→ **Direction a**: Please duplicate the entries from the line with "Open Википедия add-in" to the line with "[x=195, y=483]", both included, character for character.

→ **Text to read**:
** START **

Mr. Dion: That is precisely why you have due diligence, the capacity to prove it occurred by accident and all precautions were taken to avoid it. You need to take that into account and then the justice system will take that into account. It is precisely why we have these guidelines.

Senator Angus: I would like to pursue the criminal penalties a little, because the chief engineer and the master are the two ships' officers who could be put in jail, even if they had been asleep when the alleged offence happened. There is a total strict liability according to the lawyers. That is the part that really is a violation of the Charter as the law has evolved. Could you not take out those criminal penalties against those ships' officers and that would fix it?

What is your objection to that?

Ms. Dawson: It seems to me that all those people are responsible on one level to see that there are no oil spills. If the officer is asleep, he should have someone else looking after it. Due diligence is not a silly rule. The courts are not silly about these things.

Senator Angus: It is a reverse onus.

Ms. Dawson: Yes, but surely the ship's officer ought to be putting procedures in place to look after these issues.

Senator Angus: No one has objected to the huge fines that could be imposed. It is quite open-ended. The judge has the ability to assess fines, as you have mentioned, Ms. Dawson.

They object to the potential incrimination of innocent seafarers. We have trouble recruiting seamen these days. Removing two or three words from proposed section 13 would fix the problem completely. You would still have tremendous leverage against the shipowners and you could seize and hold the vessel itself indefinitely if they are guilty. It is the individuals that we are concerned about.

Regardless of what you may think, Mr. Gold was unequivocal. He said that the exposure of these individuals vitiates this bill.

Mr. Dion: We do not want a law with loopholes like that. We want to be sure that it is a well-balanced approach. You have to show that due diligence was conducted, that you took all precautions to ensure that this would not occur. If it occurs by accident, the penalties are not the same.

** END **

→ **Exercise data**:
** START **

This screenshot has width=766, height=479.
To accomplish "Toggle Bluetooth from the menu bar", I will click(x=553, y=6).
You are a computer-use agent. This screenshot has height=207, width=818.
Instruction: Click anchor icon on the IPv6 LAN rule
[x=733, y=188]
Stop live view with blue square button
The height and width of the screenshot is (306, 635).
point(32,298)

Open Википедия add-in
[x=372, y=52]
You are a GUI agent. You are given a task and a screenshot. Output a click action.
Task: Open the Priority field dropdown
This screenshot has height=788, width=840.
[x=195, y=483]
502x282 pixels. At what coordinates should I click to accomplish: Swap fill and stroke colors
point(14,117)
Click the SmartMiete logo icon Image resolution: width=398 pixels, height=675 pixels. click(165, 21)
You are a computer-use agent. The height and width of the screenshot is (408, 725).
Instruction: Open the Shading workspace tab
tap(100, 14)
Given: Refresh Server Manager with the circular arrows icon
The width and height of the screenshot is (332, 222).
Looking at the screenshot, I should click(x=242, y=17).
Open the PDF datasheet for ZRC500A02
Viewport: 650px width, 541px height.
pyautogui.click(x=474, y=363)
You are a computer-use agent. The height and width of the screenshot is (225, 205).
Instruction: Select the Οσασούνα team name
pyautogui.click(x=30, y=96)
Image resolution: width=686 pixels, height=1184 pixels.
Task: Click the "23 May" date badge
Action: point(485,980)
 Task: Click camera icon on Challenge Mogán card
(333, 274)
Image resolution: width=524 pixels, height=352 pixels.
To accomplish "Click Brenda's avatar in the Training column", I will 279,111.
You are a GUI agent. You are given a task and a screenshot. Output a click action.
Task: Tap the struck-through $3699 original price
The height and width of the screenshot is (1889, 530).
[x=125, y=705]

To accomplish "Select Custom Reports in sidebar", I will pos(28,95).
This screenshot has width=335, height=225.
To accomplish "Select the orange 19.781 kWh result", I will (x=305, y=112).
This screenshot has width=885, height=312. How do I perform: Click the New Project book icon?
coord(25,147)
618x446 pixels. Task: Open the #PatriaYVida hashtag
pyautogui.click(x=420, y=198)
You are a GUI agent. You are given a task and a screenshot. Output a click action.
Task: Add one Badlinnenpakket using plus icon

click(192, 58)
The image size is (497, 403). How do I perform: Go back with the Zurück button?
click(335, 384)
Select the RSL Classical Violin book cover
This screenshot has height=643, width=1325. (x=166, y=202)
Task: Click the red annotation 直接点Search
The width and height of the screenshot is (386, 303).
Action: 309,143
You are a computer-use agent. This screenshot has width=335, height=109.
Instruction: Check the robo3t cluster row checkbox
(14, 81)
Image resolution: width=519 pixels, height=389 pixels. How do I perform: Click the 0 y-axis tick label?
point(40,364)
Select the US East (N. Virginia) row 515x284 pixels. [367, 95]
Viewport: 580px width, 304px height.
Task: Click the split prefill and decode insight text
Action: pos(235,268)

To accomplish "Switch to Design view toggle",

** END **

→ **Direction b**: Write the next part of the committee transcript on criminal penalties for ships' officers, picking up after its final line.

→ **Task answer a**:
Open Википедия add-in
[x=372, y=52]
You are a GUI agent. You are given a task and a screenshot. Output a click action.
Task: Open the Priority field dropdown
This screenshot has height=788, width=840.
[x=195, y=483]

→ **Task answer b**:
Senator Angus: There are minimum fines, which is another issue. Several witnesses indicated that there may be a disincentive for the judge to convict, even though there was a spill and a lot of birds were oiled, because the minimum fine is $500,000. That is the problem with minimum fines, as you probably knew at the beginning.

Mr. Dion: The fine applies to the vessel, not to individuals, which is a big difference. I have already said what I think about minimum fines. It was not our first choice, but it is not the end of the world.

Senator Angus: It hurts the bill. We are in favour of the principle of this bill. We simply do not want to approve a bad law.

Ms. Dawson, have you seen the evidence given by Mr. Gold?

Ms. Dawson: I heard a summary of it. I have not read it in detail, but officers who work with me have.

The Honourable Byron Wilfert, P.C., M.P., Parliamentary Secretary to the Minister of Environment: The issue of the minimum fine was introduced by your colleagues in the other place. The government accepted it on the basis that the monies collected would go to cleanup. We did not support a minimum fine.

Senator Angus: I think that was very commendable of you. We try not to be partisan here. When you refer to my colleagues, you are not referring to my Senate colleagues.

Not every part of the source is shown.